Input material START
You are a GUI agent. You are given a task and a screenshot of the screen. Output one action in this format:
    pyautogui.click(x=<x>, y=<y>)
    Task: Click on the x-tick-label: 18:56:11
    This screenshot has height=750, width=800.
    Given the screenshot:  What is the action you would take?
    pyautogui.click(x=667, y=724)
Input material END
Input material START
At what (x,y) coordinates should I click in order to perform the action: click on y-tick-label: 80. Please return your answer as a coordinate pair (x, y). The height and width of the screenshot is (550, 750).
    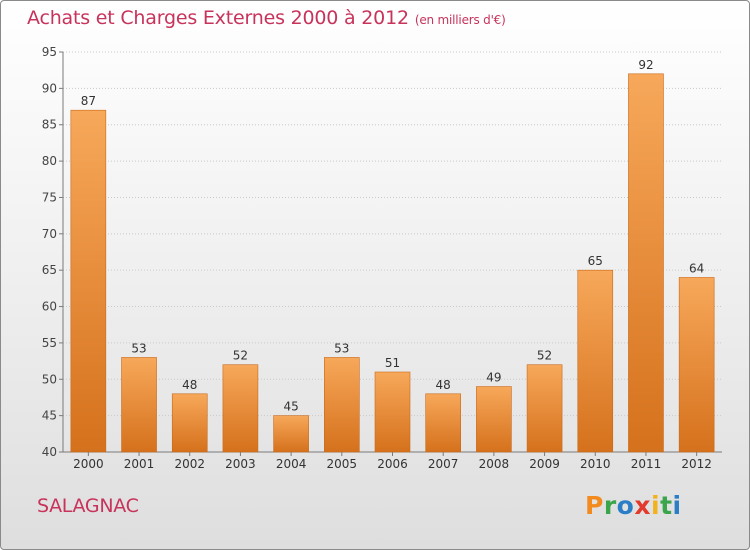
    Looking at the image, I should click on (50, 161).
Input material END
§ **Exercise objective**
Which lines in the rows above contain the word "action"? Copy out each such line.

§ **Answer to this task**
You are a GUI agent. You are given a task and a screenshot of the screen. Output one action in this format:
    Given the screenshot:  What is the action you would take?
At what (x,y) coordinates should I click in order to perform the action: click on y-tick-label: 80. Please return your answer as a coordinate pair (x, y). The height and width of the screenshot is (550, 750).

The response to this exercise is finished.